きっかけは、(熊谷市)星川にあるホシカワカフェさんのお手伝いでした。ホシカワカフェの鈴木さんとは音楽仲間を通じて知り合って。こんなおいしいコーヒーを作れる人がいるんだと驚いたんです。それからお店を気に入って通うようになりました。
鈴木さんも元々カメラが好きで、僕も写真を撮るので作品を見てもらったりしていて、それがきっかけで、「窓際の小さな写真展」という展示をホシカワカフェさんでやらせてもらったんです。

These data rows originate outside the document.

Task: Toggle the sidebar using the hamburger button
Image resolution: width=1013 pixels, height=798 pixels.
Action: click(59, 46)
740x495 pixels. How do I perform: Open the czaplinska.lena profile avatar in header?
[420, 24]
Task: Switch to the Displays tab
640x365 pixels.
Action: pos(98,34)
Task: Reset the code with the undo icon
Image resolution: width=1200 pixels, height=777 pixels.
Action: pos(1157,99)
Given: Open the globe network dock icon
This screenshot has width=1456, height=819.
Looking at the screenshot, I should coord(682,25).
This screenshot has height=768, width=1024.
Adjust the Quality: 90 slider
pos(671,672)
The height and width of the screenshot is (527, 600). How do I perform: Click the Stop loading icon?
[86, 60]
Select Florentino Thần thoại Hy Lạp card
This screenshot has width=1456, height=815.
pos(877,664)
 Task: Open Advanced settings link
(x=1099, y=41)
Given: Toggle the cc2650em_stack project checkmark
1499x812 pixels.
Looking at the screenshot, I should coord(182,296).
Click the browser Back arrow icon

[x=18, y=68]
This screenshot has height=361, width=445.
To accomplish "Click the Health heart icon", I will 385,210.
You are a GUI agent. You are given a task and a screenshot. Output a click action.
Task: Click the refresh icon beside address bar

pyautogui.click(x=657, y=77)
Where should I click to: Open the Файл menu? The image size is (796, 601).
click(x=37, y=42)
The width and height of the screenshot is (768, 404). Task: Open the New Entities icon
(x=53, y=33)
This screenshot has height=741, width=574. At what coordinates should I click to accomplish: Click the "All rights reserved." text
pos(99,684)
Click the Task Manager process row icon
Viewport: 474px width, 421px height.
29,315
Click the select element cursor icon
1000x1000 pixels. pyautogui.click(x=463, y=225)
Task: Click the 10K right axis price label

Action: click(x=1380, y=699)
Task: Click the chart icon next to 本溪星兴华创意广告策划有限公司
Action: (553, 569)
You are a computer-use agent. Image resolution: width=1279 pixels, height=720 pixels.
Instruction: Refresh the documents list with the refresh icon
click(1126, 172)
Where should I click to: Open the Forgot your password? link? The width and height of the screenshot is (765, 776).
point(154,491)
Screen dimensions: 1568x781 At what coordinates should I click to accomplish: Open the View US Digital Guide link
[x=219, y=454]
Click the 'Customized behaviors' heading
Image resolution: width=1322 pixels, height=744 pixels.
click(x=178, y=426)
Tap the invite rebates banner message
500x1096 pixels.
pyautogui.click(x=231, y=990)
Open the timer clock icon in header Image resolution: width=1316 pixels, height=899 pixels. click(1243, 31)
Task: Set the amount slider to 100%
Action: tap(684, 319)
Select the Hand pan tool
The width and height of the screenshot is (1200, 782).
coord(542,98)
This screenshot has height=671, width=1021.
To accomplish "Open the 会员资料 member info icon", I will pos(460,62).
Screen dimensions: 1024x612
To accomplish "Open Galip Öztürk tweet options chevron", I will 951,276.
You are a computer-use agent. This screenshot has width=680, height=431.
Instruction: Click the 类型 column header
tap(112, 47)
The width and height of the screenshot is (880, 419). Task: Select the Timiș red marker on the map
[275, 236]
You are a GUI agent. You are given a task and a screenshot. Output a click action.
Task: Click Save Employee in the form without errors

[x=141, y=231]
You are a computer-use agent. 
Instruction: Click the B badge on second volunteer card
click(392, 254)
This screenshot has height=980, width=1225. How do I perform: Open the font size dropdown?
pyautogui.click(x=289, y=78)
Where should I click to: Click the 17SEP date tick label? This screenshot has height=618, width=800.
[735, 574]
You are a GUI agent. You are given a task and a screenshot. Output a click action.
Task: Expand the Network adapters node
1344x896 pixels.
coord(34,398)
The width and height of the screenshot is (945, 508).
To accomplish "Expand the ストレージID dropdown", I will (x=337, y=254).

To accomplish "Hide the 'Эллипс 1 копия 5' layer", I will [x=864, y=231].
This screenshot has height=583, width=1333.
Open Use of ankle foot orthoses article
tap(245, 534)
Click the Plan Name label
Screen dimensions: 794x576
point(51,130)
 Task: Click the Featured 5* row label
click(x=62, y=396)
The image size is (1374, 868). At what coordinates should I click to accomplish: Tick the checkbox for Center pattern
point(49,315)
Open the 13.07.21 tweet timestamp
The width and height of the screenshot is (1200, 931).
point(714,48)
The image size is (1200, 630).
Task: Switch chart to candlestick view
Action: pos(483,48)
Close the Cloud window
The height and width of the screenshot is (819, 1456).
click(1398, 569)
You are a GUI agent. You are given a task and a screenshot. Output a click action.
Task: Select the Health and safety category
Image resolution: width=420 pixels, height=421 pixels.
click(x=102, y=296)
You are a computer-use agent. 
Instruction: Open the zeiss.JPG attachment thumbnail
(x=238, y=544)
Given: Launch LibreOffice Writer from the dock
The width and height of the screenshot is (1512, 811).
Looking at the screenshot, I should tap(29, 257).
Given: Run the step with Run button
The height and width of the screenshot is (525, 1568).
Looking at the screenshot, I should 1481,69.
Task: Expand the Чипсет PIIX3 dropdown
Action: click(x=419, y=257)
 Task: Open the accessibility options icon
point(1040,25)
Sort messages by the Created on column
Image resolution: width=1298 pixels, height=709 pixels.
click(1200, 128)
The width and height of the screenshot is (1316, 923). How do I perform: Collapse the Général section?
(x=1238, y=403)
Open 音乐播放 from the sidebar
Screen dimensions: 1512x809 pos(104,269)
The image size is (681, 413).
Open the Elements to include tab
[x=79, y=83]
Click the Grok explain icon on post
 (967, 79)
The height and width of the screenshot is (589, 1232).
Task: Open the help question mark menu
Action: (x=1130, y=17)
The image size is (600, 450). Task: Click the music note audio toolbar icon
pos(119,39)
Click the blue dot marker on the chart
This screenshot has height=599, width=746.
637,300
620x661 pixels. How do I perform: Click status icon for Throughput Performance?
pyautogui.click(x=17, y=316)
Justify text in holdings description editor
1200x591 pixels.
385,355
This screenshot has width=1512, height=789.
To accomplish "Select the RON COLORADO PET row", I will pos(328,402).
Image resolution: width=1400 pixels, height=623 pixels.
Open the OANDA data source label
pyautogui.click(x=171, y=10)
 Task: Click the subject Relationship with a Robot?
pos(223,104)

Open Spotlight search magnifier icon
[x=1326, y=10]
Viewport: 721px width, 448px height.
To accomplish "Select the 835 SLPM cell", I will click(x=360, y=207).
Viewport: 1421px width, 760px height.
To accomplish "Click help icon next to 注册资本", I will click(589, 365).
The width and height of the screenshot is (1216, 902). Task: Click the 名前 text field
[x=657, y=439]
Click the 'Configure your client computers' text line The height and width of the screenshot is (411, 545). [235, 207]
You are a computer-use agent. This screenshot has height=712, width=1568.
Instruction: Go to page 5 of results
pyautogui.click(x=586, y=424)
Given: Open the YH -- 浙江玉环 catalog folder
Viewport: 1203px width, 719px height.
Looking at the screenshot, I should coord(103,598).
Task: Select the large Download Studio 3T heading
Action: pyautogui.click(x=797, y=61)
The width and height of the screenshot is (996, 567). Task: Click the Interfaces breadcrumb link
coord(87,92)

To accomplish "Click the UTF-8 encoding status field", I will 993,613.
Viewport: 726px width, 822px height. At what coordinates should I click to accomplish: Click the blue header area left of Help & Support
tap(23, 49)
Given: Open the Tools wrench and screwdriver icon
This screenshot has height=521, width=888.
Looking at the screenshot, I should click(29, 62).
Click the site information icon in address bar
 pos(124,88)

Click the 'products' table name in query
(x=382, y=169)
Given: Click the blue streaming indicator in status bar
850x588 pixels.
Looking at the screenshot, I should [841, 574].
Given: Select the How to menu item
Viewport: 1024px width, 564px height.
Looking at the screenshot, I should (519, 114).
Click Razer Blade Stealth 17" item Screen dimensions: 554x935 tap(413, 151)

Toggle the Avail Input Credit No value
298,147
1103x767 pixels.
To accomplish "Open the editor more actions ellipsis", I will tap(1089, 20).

そんな風な関係あって、ある日鈴木さんから「僕の写真を撮ってくれませんか」というオファーがありました。併せてポスターやショップカードも作れないかと。たしか2013年頃だったと思います。
ちょうど、鈴木さんができるだけ浅煎りで苦くない、フルーティーなテイストのコーヒーを作るために焙煎をはじめられた頃でした。その時に「コーヒーは果実だ」というポスターを作ったのがきっかけで、その後ホシカワカフェのデザインなどを任されるようになったんです。カードとかパッケージとか、そういった諸々ですね。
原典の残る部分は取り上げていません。